Wars can make you less secure in the long term
The third way in which defense spending can actually decrease security is when military spending funds wars that, despite their intentions, worsen a country’s security situation.
Nowhere is this clearer than in the US wars in Iraq and Afghanistan. It is arguable that the two largest US military engagements of the 21st century so far have actually left the United States and the world less secure than if they had never been undertaken. Not only did the conflicts cost trillions of dollars and cause hundreds of thousands of casualties, but they have contributed to an increase in terrorist activity and capabilities in areas well beyond the boundaries of the two states.33
The war in Afghanistan—the longest war in US history—is in one respect a response to the ‘blowback’ from US military interventions of the 1980s.34 The CIA spent hundreds of millions of dollars arming and training Afghan mujahidin forces to help them fight off the Soviet occupation of their country. A significant portion of this aid was diverted by Pakistani intelligence, which used it to support Islamic extremist groups that have engaged in terrorism in South Asia and beyond. Aid that did reach Afghanistan often ended up in the hands of foreign fighters and forces that had an anti-US orientation.35 Once the Soviet occupation had been repelled, and a nasty civil war was concluded, these groups turned their attention to attacking the United States and its interests. Following the civil war, many of them became part of the original cadre of Osama Bin Laden’s Al Qaida organization, which was hosted by the Taliban government in Afghanistan.36 The Taliban itself has received substantial support from Pakistani intelligence.37
As a result, when the United States invaded Afghanistan in October 2001 to root out Al Qaida, it was in part addressing a problem of its own making. And the mission of driving Al Qaida out of Afghanistan soon morphed into a large-scale counterinsurgency effort designed to defeat the Taliban and remake Afghanistan as a pro-US ‘democracy’ (or at least a pro-US regime, democratic or not). Fifteen years later the Taliban remains a major force in Afghanistan, the regime in Kabul is rife with corruption, and Al Qaida has entrenched itself in Pakistan. As we saw at the very beginning of this book with the case of Gerdec, Afghanistan has also become the site of spiraling defense corruption. This is what the United States and the world got for Washington and Europe’s investment in a trillion-dollar military undertaking in Afghanistan.

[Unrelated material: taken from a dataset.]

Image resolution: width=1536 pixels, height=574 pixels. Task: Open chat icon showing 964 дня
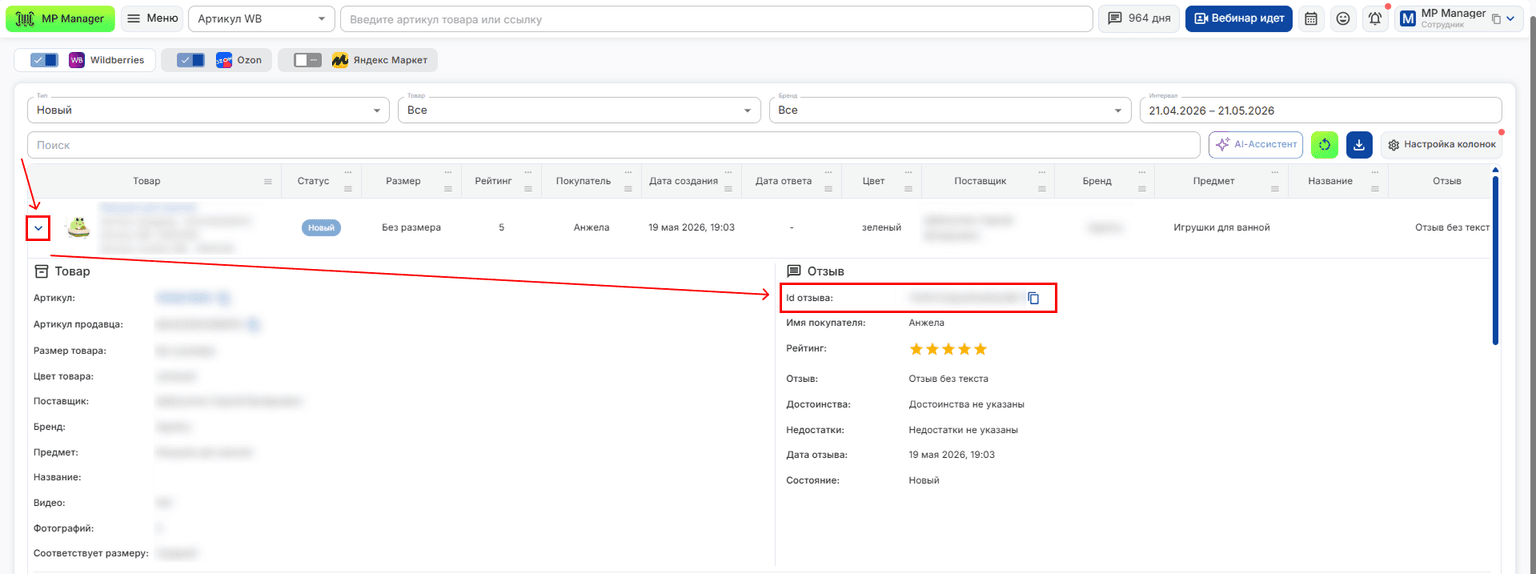[x=1139, y=18]
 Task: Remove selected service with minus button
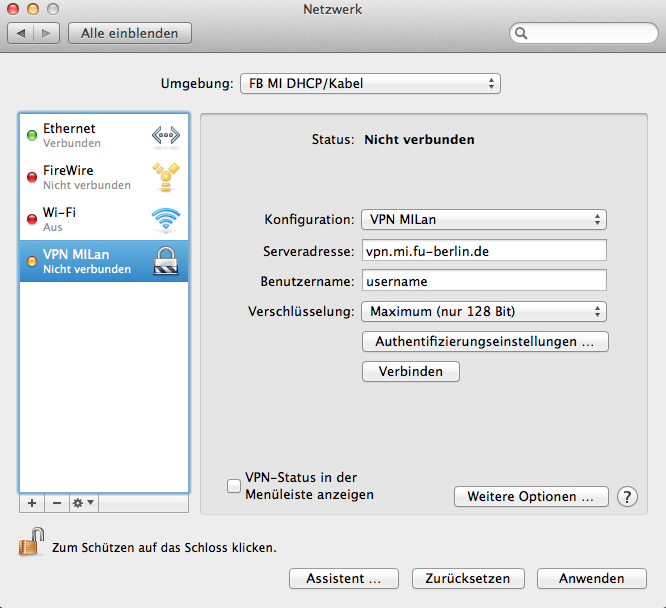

The case of Iraq is, of course, even more striking, in that it was without question a war of choice, and it has spawned a new generation of militant extremists, notably ISIS, who largely use military equipment supplied to the country by the US itself.
Military spending isn’t always intended to protect citizens
The fourth way in which defense spending can decrease the security of citizens is that in undemocratic states, military spending can make citizens less safe. Indeed, spending on one’s military in many cases does not mean protecting the country, but rather protecting the ruling elite from its people or discontented groups within the population, rather than protecting the people as a whole from external or internal threats. Even in more democratic, or partially democratic countries, the military may suppress legitimate dissent among citizens and marginalized groups.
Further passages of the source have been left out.